We would not do a lot differently now, as I believe private equity is a long-term asset class where you can't opt in or out of various sectors based on where the market is. Capital Dynamics keeps a broad, diversified portfolio and while there may be some more exposure to distressed assets now, we would not make a drastic shift in strategy. We always look at the best managers for each area of private equity and their returns over an average of 10 years or so, not on a year-by-year basis. For a first-time investor, I would say that now more than ever, they need the support of specialist managers or advisers in the market. In the current economic environment it is a whole different ball game now and a lot more work is required in identifying which managers to support. With performance in recent years it's not going to be as easy as it was before, as now investors will have to think more about portfolio and risk management strategies. They must carefully consider how much they want to commit now and if they will be able to sustain this amount going forward.
What would you say is the biggest change in terms of how a GP treats its LPs now?

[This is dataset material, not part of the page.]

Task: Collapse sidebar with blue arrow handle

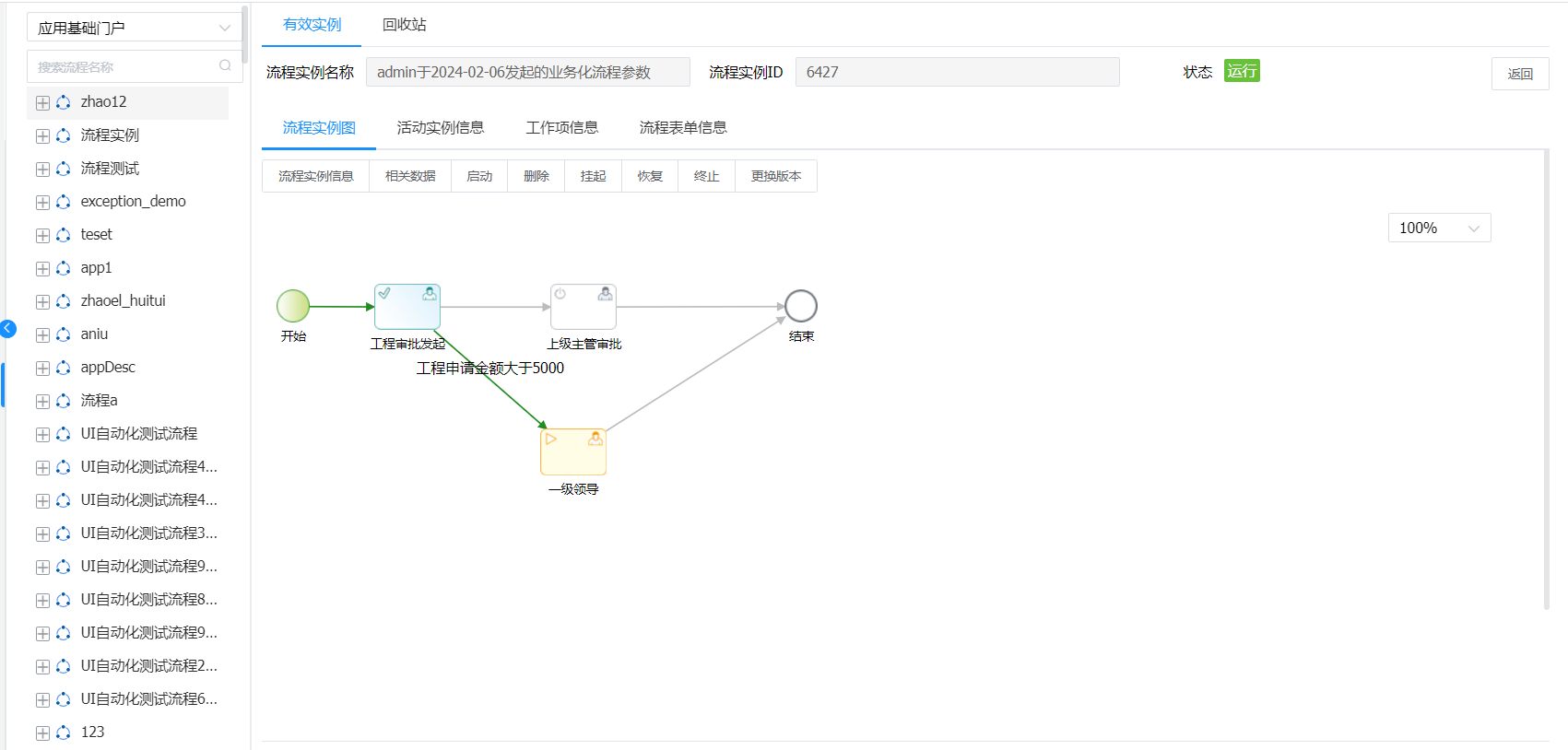Action: tap(8, 328)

I would say that with better GPs, those that are looking to make long-term relationships with LPs, very little has actually changed. Those that were more opportunistic in the past will not be able to command the terms they did previously. Things that will change are not necessarily the management fees or carried interest, but rather there will be more of a focus on areas such as key-man clause and transaction fee issues. LPs have been frustrated to a degree in the past with key-man clauses that have been too weak and with the lack of transparency on transaction fees. Investors will also be able to press more for the information that is necessary for them to do their jobs.
What is more relevant when assessing the merit of a GP, their track record or the current underlying portfolio?
Both are incredibly important, but for different reasons. The track record looks at managers' ability to generate returns through different economic cycles. You can't rely on this to predict future performance, but it does give a measure of the GP's experience over differing cycles. If a manager has one buyout fund that didn't make the best returns, this is no reason not to invest with them. Current underlying portfolio is now more important than ever, in the sense that you have to look at the health of each individual company. This includes the company's performance, how it is structured in terms of debt, when it will need to be refinanced, etc. Capital Dynamics has always looked at this, but we are now doing it more carefully than before and with a different emphasis. Which members of the GP's team are really involved in the current portfolio? Will these same people be there in the future? This will be particularly important when the debt of these companies matures in 2013 and a great deal of work is required.
What is the best indication of the true skill of a GP - cash in vs out over the last five years, or current performance (realised and unrealised)?
I think that cash in vs out in the last five years is important, especially when merged with managers' track records. If a GP didn't divest between 2006 and 2007, then a big question to the manager would be, why? Were they investing more than divesting? Have they overpaid for their investments? We are less likely to invest with a GP that hasn't maintained pricing discipline consistently. But there is never a time where our due diligence doesn't give rise to some concern. The question is whether the concern is sufficient to stop us from investing. We must be able to address the issue or get comfortable with it. With current performance, we would again look at the health of the underlying companies. Are the companies profitable and performing to plan - to the original budget as well as this year's? If there are problems here, then we would have to question and reassess the value of unrealised performance. However, if companies are valued at zero, this is not to say that they will not be of value in two to three years time. The unrealised part of a GP's performance is also crucial in terms of workload and understanding how well the manager will be able to cope with it in the future.